WHAT IS EXPECTED:
Lay out the material below, from the line with "SPECIFICATIONS [207, 98]" up to and including the line with "Dowload (681, 996)", as a JSON list of strings with one string per line. Skip any blank lines, and include only these lines.

DATA SUPPLIED:
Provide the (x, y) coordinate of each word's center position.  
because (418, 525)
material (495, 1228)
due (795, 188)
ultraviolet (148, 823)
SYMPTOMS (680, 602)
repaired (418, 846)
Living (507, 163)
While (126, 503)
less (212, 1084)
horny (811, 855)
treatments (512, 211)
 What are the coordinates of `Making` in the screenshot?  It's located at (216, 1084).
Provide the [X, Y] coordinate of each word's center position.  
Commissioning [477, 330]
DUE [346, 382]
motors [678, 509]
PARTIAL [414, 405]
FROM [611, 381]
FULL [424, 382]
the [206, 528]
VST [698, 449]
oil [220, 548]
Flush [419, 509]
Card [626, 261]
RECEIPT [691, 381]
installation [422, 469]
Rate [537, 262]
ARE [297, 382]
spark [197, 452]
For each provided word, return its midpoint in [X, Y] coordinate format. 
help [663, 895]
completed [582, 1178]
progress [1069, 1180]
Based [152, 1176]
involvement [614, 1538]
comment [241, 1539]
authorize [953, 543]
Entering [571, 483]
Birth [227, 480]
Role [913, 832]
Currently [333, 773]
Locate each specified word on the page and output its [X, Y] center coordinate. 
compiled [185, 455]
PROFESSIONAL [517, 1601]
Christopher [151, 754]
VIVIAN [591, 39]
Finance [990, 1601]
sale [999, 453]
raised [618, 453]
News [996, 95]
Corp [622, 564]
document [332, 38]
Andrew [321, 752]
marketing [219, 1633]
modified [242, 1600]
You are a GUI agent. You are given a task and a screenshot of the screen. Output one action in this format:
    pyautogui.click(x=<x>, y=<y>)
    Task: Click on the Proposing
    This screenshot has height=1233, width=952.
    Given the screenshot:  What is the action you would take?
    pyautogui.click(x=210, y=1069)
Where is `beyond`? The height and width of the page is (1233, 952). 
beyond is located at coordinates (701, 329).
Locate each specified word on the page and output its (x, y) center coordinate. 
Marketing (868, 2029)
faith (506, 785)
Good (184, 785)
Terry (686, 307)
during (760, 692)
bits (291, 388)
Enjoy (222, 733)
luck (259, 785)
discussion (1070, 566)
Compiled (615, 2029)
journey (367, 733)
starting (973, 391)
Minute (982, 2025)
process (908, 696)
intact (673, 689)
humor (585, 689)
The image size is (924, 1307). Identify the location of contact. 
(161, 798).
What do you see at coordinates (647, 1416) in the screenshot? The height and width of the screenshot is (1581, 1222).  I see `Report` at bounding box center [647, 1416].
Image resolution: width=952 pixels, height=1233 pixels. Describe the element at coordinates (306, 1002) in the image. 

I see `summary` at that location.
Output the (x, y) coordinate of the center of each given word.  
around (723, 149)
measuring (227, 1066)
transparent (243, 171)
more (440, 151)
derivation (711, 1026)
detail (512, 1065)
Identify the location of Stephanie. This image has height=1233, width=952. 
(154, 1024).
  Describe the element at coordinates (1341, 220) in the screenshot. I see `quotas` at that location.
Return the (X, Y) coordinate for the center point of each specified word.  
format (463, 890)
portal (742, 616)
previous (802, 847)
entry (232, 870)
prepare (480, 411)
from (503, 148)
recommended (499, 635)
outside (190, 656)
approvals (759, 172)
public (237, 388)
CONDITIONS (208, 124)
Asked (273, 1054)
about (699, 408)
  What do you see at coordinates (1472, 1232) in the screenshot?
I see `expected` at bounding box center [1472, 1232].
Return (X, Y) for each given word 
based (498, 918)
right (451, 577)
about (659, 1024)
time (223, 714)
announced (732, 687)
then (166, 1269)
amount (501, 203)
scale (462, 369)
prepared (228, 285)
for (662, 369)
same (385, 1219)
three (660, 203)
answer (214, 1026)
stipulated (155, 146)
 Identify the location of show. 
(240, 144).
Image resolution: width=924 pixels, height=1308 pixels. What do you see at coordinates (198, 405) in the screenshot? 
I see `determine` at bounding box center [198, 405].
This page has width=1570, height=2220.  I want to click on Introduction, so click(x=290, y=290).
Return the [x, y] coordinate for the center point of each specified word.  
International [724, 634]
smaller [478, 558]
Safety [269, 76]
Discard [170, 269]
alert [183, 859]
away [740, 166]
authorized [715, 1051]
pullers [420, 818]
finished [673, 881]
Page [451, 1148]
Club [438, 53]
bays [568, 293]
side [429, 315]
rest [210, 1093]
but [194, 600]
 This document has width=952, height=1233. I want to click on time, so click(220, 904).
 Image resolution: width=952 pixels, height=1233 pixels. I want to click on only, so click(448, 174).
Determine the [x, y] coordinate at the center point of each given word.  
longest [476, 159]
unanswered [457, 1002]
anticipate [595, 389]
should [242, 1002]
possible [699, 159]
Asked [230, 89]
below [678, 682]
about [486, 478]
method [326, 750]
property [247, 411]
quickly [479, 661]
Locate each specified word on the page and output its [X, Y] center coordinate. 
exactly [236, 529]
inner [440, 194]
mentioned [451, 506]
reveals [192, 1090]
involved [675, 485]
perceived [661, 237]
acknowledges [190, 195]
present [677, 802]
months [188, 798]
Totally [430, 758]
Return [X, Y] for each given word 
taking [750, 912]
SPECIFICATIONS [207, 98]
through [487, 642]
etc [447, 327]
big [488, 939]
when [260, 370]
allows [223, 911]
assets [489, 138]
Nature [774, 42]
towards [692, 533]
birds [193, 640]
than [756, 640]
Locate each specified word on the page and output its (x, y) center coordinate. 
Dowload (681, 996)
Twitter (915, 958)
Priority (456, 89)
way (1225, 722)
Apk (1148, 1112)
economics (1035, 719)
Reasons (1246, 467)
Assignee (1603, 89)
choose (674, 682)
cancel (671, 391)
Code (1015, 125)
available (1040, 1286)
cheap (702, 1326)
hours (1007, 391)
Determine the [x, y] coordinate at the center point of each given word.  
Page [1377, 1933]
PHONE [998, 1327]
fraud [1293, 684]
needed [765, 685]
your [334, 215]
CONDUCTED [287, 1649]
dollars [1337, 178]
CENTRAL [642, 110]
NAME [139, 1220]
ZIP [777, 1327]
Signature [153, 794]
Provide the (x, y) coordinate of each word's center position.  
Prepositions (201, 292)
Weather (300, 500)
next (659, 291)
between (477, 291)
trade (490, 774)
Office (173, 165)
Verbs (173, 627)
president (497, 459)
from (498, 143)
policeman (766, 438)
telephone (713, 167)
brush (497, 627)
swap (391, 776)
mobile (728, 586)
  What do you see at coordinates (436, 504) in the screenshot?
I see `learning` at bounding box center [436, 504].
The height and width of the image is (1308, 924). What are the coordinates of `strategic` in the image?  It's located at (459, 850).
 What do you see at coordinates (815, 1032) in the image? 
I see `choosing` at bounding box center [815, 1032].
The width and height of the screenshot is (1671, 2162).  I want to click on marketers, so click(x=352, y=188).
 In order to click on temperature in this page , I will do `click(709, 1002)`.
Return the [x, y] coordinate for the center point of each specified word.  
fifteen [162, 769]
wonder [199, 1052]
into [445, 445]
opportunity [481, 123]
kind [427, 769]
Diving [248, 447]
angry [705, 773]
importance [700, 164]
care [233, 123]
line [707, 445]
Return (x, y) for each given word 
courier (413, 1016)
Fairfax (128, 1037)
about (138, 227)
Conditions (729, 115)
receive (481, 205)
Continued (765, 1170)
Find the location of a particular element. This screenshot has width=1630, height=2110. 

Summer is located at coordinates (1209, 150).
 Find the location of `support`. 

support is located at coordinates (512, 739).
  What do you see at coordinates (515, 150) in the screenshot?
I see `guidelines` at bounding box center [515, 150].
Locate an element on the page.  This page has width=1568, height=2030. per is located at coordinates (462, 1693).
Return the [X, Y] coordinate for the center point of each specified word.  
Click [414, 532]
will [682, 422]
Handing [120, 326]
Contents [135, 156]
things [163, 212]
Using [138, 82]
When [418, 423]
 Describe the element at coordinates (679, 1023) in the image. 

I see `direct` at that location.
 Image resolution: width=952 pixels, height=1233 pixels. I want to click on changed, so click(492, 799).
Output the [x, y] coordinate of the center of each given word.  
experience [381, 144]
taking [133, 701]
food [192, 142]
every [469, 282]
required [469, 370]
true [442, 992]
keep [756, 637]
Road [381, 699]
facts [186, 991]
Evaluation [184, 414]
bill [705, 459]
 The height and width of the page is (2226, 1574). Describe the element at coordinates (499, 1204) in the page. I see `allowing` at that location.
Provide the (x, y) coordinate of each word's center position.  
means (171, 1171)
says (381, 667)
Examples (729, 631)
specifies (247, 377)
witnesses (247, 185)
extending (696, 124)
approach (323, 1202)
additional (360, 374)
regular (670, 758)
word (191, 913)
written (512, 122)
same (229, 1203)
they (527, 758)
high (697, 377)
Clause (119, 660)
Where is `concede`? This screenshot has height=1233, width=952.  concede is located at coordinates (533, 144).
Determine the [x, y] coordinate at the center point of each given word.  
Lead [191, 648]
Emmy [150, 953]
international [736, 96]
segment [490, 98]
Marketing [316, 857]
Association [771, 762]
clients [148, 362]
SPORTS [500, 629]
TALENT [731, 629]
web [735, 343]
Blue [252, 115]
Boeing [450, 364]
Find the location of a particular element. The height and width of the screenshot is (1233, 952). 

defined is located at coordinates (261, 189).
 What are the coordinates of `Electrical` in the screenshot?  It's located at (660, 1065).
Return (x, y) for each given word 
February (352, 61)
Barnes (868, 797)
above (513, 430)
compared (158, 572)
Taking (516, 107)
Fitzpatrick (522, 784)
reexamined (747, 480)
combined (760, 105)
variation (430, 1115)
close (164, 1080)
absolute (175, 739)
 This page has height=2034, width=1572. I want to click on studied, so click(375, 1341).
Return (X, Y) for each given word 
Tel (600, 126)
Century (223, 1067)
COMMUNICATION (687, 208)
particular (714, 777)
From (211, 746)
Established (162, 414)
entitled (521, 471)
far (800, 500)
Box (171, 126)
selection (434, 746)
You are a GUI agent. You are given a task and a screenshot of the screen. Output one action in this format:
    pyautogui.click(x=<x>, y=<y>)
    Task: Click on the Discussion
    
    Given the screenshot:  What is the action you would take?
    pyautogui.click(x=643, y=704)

FULL SOLUTION:
[
  "SPECIFICATIONS [207, 98]",
  "through [487, 642]",
  "etc [447, 327]",
  "big [488, 939]",
  "when [260, 370]",
  "allows [223, 911]",
  "assets [489, 138]",
  "Nature [774, 42]",
  "towards [692, 533]",
  "birds [193, 640]",
  "than [756, 640]",
  "Locate each specified word on the page and output its (x, y) center coordinate. ",
  "Dowload (681, 996)"
]